The Austrian School and fractional reserve banking

The following comes from an interesting new book Austrian Economics: A Primer by Eamonn Butler, Adam Smith Research Trust, 2010. Butler writes
Many Austrians would also like to take action on bank lending. At present, banks are required to keep only a small fraction (say, 10%) of their depositors' money in their vaults to provide for customers' requests for repayment. The rest they can lend. If they lend to other banks, those banks in turn can lend 90% of that amount to others. So if banks get in more deposits, or ease their lending terms, it is possible for this extra money to be magnified many times through the banking system. Thus a modest increase in the supply of a government's fiat currency, for example, can have a much larger impact on the real economy, making its malign effects that much larger too.

Some Austrians would scap the fractional reserve banking system entirely, and force banks to keep on hand 100% of the cash their customers deposit. They argue that this would neutralize the potential dangers of the money multiplier, and would end bank runs, because depositors would know that all their money was held safely. In practical terms, though, it is doubtful that many customers would be willing to pay banks to look after their money, rather than getting interest on their deposits as they do at present.

Again, competition might provide a solution. Lawrence White has wrrtten much on the history and practicality of free banking. Banks, he argues, performed much better when they were not as closely regulated by governments as they are today, and were not subject to fixed reserve requirements set down by the authorities. They would keep on hand as much cash and other liquid reserves as they thought necessary to keep paying their depositors' daily withdrawals. And they would (quite literally) make money by printing more banknotes than they had money in their vaults to back them all. As long as people thought a bank's financial management was sound, they would accept its notes at face value. But if people began to get worried about the security of a bank, they would grow more cautious - perhaps accepting its notes at a discount rather than full value, to reflect the risk of the bank suffering a run and being unable to pay its depositors and note holders. However, the fact that a bank's notes were trading at a discount would send it a strong signal that it needed to strengthen its financial position and so avoid these dangers, and this was enough to keep the banks sound.
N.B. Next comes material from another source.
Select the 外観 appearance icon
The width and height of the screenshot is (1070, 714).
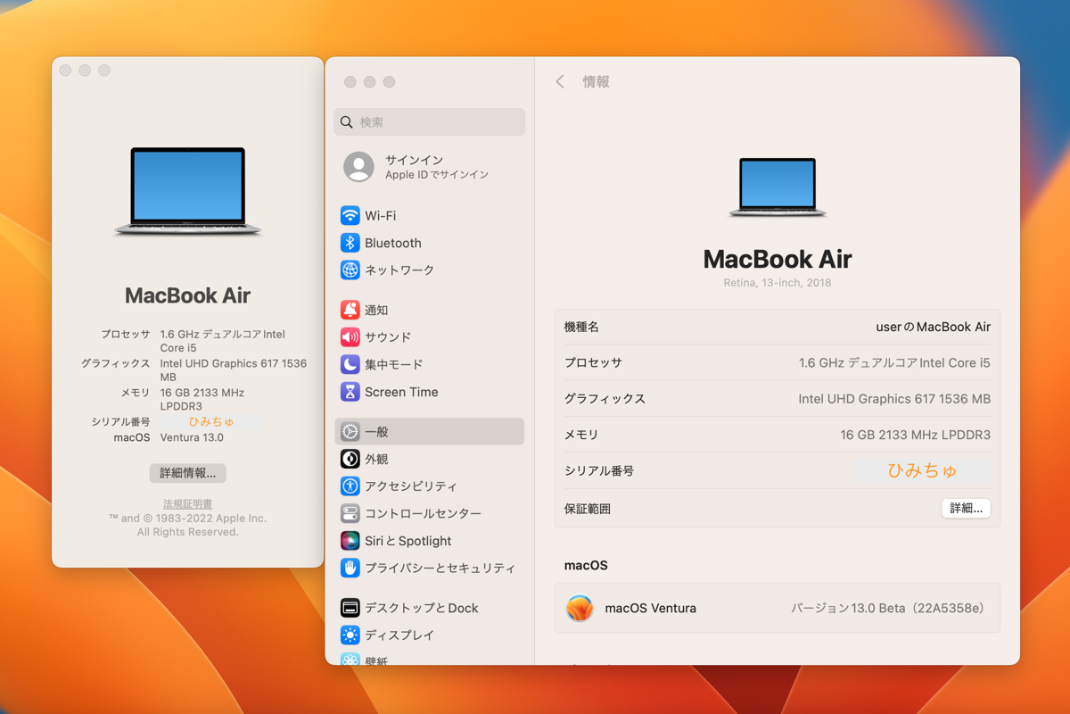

In the nineteenth century, the Suffolk Bank, in Boston, acted as a clearing house that would exchange the notes of other banks that customers might find it hard to get to, applying discounts where it was concerned about their soundness. There is no need for central banks in such a system because there is no state issued national currency. For the system to work, however, there can be no government bailouts of failing banks: that would simply encourage banks to take bigger and bigger risks, knowing that taxpayers would bail them out. It is precisely the fact that worried customers would pull out all their money that would make free banks keep their business and their currency sound enough to retain customers' trust - which is perhaps more than one can say of the government-regulated commercial banks and government run central banks of today. (Butler 2010: 78-9).
So there is nothing to stop Austrian economists from believing in both free banking and fractional reserve banking. Fractional reserve banking is seen by some as the worst of all possible world, but this need not be the case. If the system is allowed to function without interference there is no reason it can not work.
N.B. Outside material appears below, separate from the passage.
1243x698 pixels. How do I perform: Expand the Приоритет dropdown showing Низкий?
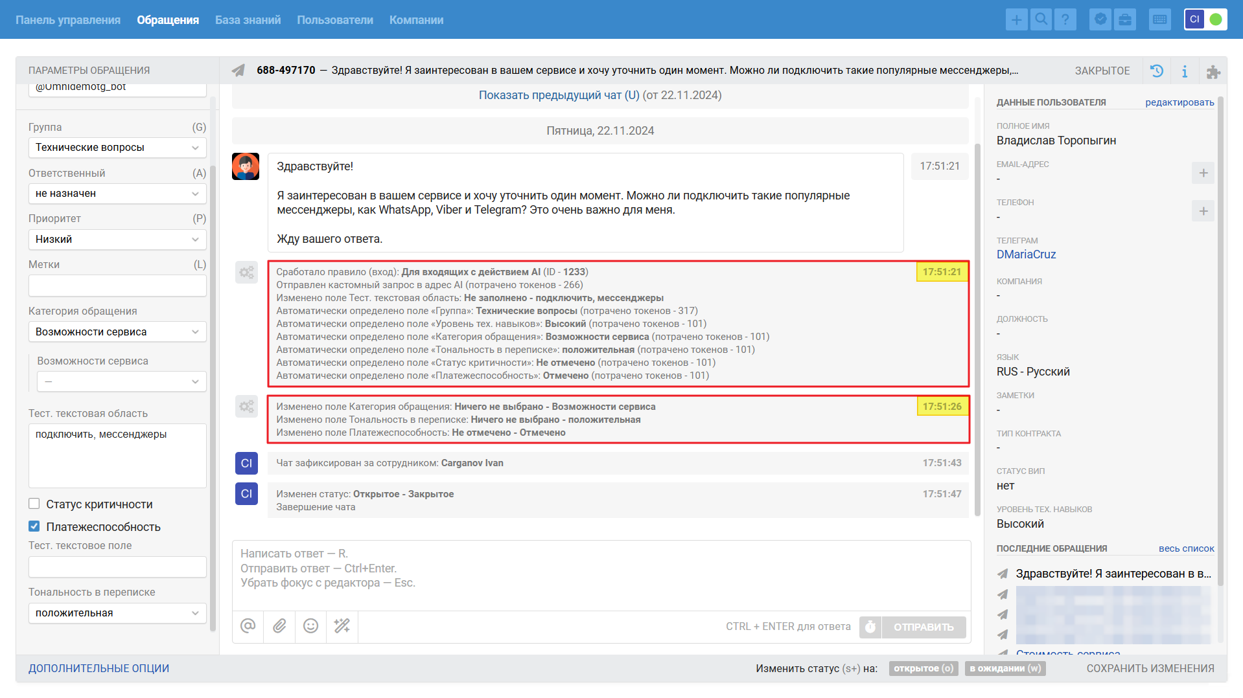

Perhaps given the current situation this bit of the above comment should be emphasised:
For the system to work, however, there can be no government bailouts of failing banks: that would simply encourage banks to take bigger and bigger risks, knowing that taxpayers would bail them out.
This seems like a general rule for banking to me. Governments shouldn't have deposit insurance in place at all. As Not PC notes such schemes have a number of bad effects.